Work request: Reproduce precisely the lines of the listing below, starting with the line that contains "You are a computer-use agent. 908x926 pixels." and stopping after the line that contains "1440x788 pixels."; include nothing else.

Exercise data:
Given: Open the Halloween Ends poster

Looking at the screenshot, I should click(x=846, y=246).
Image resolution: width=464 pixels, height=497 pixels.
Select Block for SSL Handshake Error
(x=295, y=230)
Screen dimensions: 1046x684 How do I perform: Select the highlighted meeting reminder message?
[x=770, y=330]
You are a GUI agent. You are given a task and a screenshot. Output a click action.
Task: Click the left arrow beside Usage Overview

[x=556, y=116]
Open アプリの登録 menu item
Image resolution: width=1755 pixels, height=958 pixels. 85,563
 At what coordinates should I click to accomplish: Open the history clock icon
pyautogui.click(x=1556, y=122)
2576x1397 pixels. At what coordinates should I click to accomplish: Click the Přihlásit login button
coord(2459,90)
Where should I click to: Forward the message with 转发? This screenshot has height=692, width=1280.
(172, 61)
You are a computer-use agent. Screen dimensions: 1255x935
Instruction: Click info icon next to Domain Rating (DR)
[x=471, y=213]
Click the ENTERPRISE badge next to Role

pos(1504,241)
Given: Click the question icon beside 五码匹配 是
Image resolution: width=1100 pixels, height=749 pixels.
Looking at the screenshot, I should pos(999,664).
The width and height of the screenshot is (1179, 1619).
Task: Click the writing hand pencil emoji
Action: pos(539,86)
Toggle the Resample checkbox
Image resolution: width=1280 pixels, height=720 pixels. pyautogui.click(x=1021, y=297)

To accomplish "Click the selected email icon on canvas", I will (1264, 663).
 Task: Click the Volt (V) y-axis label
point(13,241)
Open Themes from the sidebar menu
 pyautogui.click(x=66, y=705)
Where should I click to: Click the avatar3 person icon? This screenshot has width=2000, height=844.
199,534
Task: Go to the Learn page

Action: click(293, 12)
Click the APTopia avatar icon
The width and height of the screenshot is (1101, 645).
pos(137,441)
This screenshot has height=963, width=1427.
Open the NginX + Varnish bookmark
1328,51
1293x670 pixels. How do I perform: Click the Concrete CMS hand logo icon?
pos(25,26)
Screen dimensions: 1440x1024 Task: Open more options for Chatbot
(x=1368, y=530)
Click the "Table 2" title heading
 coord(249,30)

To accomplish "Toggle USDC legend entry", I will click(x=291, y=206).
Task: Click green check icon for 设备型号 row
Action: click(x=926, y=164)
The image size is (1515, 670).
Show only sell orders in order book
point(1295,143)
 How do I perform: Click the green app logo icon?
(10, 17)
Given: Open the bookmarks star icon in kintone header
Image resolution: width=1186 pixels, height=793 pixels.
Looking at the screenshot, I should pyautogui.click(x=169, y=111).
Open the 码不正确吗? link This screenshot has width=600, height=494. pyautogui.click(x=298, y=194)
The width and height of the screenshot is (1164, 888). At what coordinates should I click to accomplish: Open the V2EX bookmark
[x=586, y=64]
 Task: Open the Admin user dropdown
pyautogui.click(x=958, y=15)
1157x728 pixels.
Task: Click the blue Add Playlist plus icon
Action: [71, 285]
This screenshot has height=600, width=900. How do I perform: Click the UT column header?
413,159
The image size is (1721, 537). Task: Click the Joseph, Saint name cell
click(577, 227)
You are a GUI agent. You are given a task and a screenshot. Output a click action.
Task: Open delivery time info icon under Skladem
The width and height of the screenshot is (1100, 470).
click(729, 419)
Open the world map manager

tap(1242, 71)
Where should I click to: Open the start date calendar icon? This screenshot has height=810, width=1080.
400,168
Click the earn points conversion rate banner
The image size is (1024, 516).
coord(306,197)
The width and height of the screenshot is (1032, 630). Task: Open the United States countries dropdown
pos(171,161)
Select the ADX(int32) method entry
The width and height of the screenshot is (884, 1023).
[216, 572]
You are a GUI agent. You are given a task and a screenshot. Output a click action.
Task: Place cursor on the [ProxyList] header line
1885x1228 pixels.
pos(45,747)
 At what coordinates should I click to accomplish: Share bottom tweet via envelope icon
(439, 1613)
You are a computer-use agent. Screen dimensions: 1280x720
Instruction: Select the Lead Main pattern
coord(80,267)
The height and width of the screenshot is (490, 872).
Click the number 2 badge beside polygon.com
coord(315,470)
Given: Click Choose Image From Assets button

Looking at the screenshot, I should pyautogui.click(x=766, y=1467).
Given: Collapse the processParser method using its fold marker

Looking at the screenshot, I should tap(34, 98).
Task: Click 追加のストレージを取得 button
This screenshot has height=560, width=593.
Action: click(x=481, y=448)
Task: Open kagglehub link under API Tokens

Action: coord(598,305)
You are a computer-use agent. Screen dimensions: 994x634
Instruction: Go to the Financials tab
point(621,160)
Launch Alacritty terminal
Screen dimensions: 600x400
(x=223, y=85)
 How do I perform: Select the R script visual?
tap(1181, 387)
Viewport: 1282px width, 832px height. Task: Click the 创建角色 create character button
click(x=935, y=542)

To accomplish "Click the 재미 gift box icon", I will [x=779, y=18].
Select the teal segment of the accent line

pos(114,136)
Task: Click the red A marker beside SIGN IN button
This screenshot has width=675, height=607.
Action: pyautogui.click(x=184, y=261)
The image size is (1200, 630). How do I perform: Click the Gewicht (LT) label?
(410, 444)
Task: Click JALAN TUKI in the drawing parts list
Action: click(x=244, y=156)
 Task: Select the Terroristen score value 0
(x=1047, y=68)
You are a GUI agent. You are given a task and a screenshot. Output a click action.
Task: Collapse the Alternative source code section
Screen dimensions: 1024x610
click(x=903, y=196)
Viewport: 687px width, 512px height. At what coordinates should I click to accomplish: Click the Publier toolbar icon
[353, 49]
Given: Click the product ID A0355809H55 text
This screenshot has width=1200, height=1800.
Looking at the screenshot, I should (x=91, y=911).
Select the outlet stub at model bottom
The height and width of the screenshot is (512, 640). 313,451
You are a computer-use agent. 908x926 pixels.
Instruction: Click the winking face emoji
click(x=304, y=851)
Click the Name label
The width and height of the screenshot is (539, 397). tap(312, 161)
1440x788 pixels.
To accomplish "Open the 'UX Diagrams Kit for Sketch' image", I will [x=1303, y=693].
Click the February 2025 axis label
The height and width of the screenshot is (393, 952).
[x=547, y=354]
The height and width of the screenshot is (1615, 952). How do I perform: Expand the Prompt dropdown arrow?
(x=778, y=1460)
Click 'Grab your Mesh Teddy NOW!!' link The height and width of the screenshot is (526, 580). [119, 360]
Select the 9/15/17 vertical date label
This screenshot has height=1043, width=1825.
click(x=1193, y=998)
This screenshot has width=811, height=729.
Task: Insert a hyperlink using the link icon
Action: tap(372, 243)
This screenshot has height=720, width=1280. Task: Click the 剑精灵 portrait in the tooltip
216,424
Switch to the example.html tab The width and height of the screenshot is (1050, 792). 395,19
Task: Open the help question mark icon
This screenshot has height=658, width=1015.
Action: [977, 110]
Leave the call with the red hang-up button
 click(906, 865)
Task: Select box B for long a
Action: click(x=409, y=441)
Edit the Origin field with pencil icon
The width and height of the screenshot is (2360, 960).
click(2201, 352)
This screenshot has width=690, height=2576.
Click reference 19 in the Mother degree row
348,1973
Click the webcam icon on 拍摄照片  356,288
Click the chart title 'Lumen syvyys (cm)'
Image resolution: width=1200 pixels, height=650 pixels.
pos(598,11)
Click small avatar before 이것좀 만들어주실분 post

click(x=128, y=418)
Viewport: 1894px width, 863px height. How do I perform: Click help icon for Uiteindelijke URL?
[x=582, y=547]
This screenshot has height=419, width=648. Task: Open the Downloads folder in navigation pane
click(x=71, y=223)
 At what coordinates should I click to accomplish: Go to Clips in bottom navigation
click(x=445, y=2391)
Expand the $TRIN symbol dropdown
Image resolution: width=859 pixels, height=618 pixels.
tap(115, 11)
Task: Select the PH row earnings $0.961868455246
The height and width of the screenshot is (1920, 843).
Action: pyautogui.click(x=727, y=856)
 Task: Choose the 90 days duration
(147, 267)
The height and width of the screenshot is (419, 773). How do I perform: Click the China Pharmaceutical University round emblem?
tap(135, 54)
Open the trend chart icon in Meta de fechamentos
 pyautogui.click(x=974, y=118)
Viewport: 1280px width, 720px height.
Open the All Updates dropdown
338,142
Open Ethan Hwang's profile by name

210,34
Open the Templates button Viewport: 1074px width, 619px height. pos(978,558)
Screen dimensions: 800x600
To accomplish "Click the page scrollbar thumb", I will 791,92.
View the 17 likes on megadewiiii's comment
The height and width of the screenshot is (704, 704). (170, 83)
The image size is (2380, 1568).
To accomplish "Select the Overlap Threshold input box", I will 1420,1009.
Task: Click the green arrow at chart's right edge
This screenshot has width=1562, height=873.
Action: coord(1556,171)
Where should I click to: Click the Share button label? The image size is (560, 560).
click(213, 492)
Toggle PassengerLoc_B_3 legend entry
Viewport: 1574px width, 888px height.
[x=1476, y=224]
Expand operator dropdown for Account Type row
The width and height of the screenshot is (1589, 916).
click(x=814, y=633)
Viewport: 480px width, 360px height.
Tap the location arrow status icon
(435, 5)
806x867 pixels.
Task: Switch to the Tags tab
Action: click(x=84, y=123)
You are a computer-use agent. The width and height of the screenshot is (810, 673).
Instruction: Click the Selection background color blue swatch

Finished task:
You are a computer-use agent. 908x926 pixels.
Instruction: Click the winking face emoji
click(x=304, y=851)
Click the Name label
The width and height of the screenshot is (539, 397). tap(312, 161)
1440x788 pixels.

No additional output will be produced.